The notebook isn’t inconveniently thick, even with the larger page count.

There are no frills to this notebook, just blank end papers, no elastic closure or bookmark, nothing but the paper and the covers. The pages lie flat, and the binding is extremely durable (I page a lot, a lot in my Paper for Fountain Pens notebook and not a page has wavered in my years of using it).

The front endpaper 

I’ve used the slimmer version of this notebook as a research notebook for my novel and it has held up well through years of use. I do, however, only keep it on my desk. Travelling with such fragile paper in a notebook with no elastic closure is a recipe for disaster, so if you do intent to use one of these beauties as your everyday carry notebook or journal, I highly recommend placing it in some kind of protective cover that you can zip up.

The back endpaper

This notebook is slightly thicker than the Baron Fig Confidant and Moleskine large notebook, is about as wide as the Moleskine, but a tad taller.

Paper for Fountain Pens above a Moleskine Large notebook and a Baron Fig Confidant

You can see the difference in sizes with the notebooks stacked up. The Paper for Fountain Pens notebooks have thicker and heavier covers than the Moleskine and Baron Fig ones, but the lightweight paper in them keeps them from being overly heavy to carry around.

Paper for Fountain Pens above a Moleskine Large notebook and a Baron Fig Confidant

All in all I recommend these notebooks, with one caveat: they may intimidate you to a point where you won’t use them. There’s something about their book-like format that makes you feel that you can only write the next Booker prize winning novel in them. Notebooks should be used and not stacked and stared at, so if this one will scare you off, pick a more humble notebook instead. Otherwise, buy a three-pack of these — it’ll come out cheaper (particularly with shipping), and there’s an excellent chance that they’ll become your new favourite.

Paper for Fountain Pens Notebook Review

Pentel Fude Touch Brush Sign Pen Review

I planned to review the Sharpie brush pen, after spending the best part of a week with it, but as it turns out, I forgot it at the office. I’ve been using the Pentel Fude Touch Brush Sign Pen instead, so here’s a review of this boring little brush pen instead.

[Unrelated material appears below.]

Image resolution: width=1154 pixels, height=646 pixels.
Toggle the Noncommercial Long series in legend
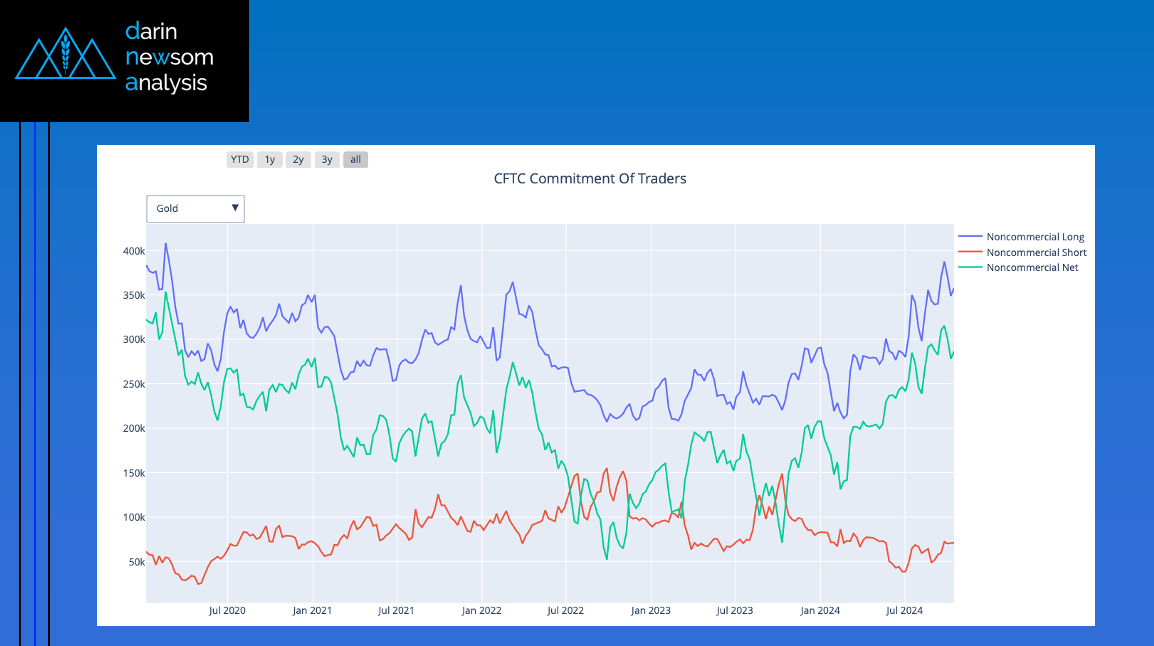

Today’s journal comic/review, drawn on a Moleskine Star Wars crawl text blank notebook. This paper is smooth, although not Rhodia smooth, but the pen still really dragged on it. It was worse on any sort of paper with even the slightest tooth, making it super not fun to use.

The brush pen tip is pretty firm, which means that you get a medium amount of line variation, but that it’s very easy to control. If you’re starting out in the wild world of brush pens, either for drawing or lettering, this tip grade is probably the best for you.

The black ink is black, and not greyish or brownish, and completely not waterproof, which can be a good thing (if you want to “stretch” it or use it for shading, as wet it produces a good 50% cool grey), or a terrible thing (if you want to combine it with watercolours).

A closeup of a D&D character group drawing that I did with the Pentel Fude Brush Sign Pen. 

The pen body itself looks and feels cheap and plasticy, which isn’t too unusual in the disposable brush pen market. Why do all these companies have a thing for a dark pen body with pronounced gold lettered marketing splashed all over it? Pentel’s also put sparkles in its, body, just for some extra garish fun.

 

The pen is torpedo shaped with facets along the body that somewhat help keep the pen from rolling. It’s borderline too thin to use for long periods of time without cramping, but  otherwise it’s comfortable to hold and use.

The Pentel Fude Brush Sign Pen would be a good beginners’ brush pen if there wasn’t so much competition at the same price. As it is, buy a Zebra brush pen, which allows for greater line variation, or a Kuretake brush pen, which is also waterproof, or add a little more and get the experience of two brush pens in one with the Pilot Futayaku. As it is, this Pentel pen lacks enough line variation to make it fun and interesting to use, and it isn’t cheap enough to justify buying it over the competition.